(Excerpts from a dataset)
━━━━━━━━━━━━━━━━

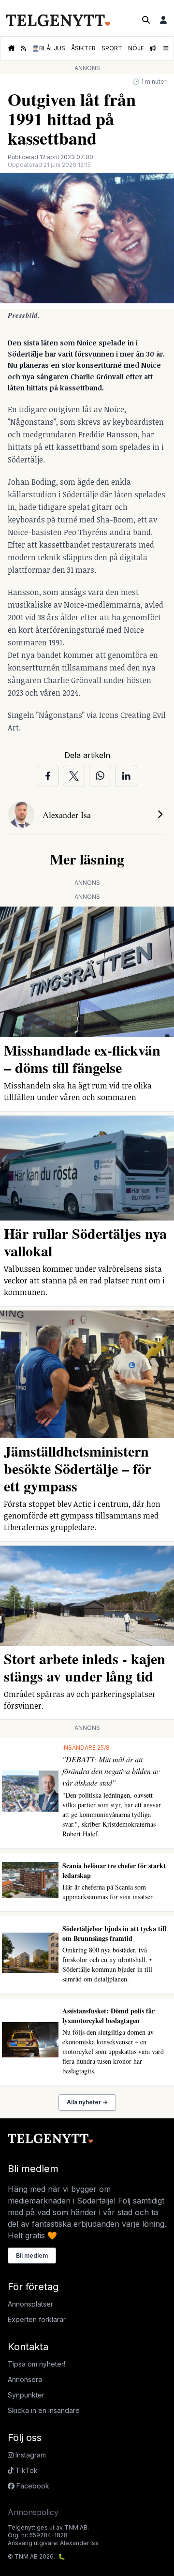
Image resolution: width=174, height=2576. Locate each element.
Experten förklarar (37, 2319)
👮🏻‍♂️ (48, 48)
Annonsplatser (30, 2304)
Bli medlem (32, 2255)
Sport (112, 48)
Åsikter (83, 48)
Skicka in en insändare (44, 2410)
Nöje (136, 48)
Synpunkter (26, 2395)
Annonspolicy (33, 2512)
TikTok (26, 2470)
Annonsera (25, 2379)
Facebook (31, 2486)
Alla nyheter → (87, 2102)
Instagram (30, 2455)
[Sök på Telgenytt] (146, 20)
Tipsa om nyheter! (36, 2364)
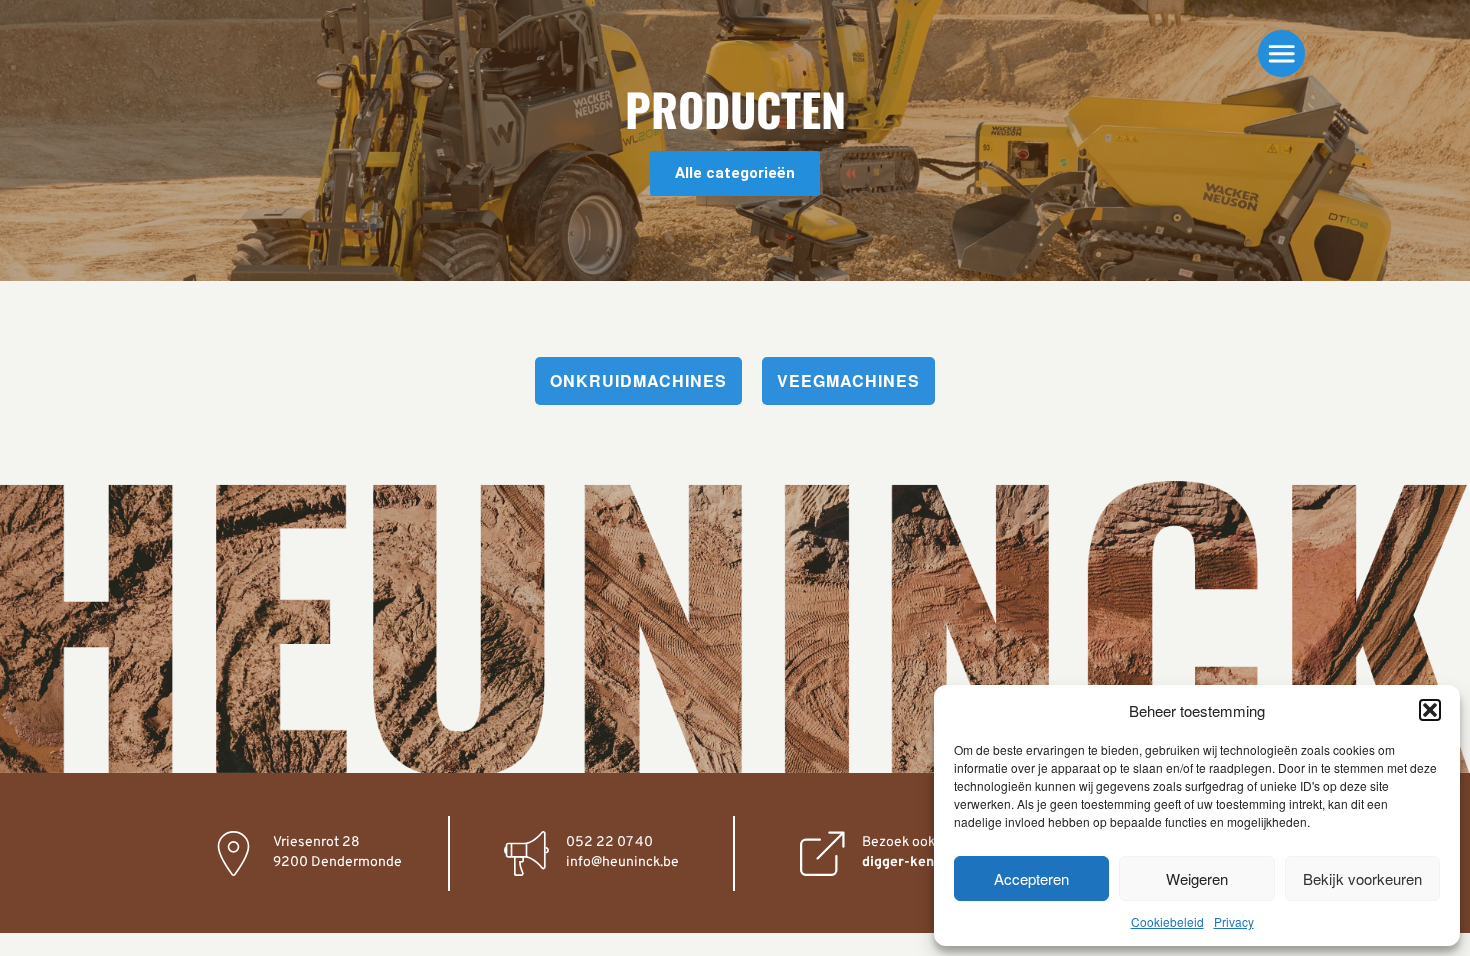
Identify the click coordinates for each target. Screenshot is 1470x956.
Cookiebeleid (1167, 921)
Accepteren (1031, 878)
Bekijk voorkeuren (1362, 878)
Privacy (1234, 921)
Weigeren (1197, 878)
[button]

━━━━━━━━━━━━━━━━

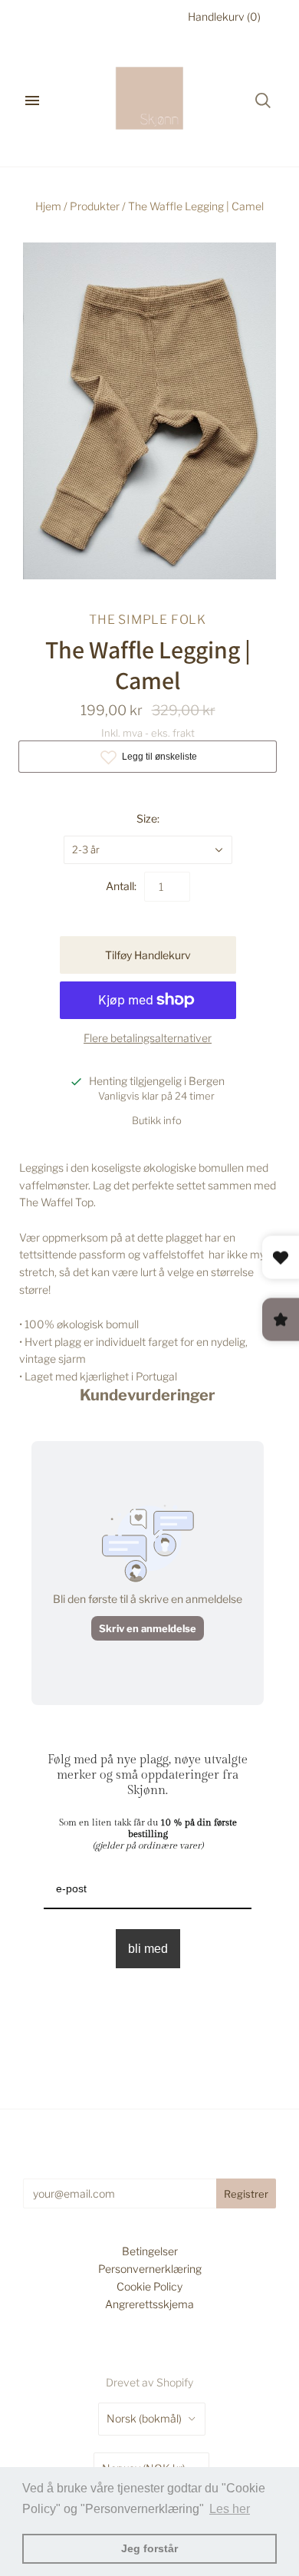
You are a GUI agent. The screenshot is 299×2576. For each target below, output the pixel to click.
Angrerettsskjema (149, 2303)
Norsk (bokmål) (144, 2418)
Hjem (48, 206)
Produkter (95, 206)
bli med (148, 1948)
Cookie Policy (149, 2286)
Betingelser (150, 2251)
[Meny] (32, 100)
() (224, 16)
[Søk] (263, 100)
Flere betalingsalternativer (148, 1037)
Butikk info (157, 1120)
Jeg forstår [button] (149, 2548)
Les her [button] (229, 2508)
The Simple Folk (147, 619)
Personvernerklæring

━━━━━━━━━━━━━━━━

Activity → Return, with no change at all, every line in the entries above from the line containing "Image resolution: width=174, height=2576." through the line containing "Alla nyheter → (87, 2102)".

Response to this exercise →
Image resolution: width=174, height=2576. Locate each element.
Experten förklarar (37, 2319)
👮🏻‍♂️ (48, 48)
Annonsplatser (30, 2304)
Bli medlem (32, 2255)
Sport (112, 48)
Åsikter (83, 48)
Skicka in en insändare (44, 2410)
Nöje (136, 48)
Synpunkter (26, 2395)
Annonspolicy (33, 2512)
TikTok (26, 2470)
Annonsera (25, 2379)
Facebook (31, 2486)
Alla nyheter → (87, 2102)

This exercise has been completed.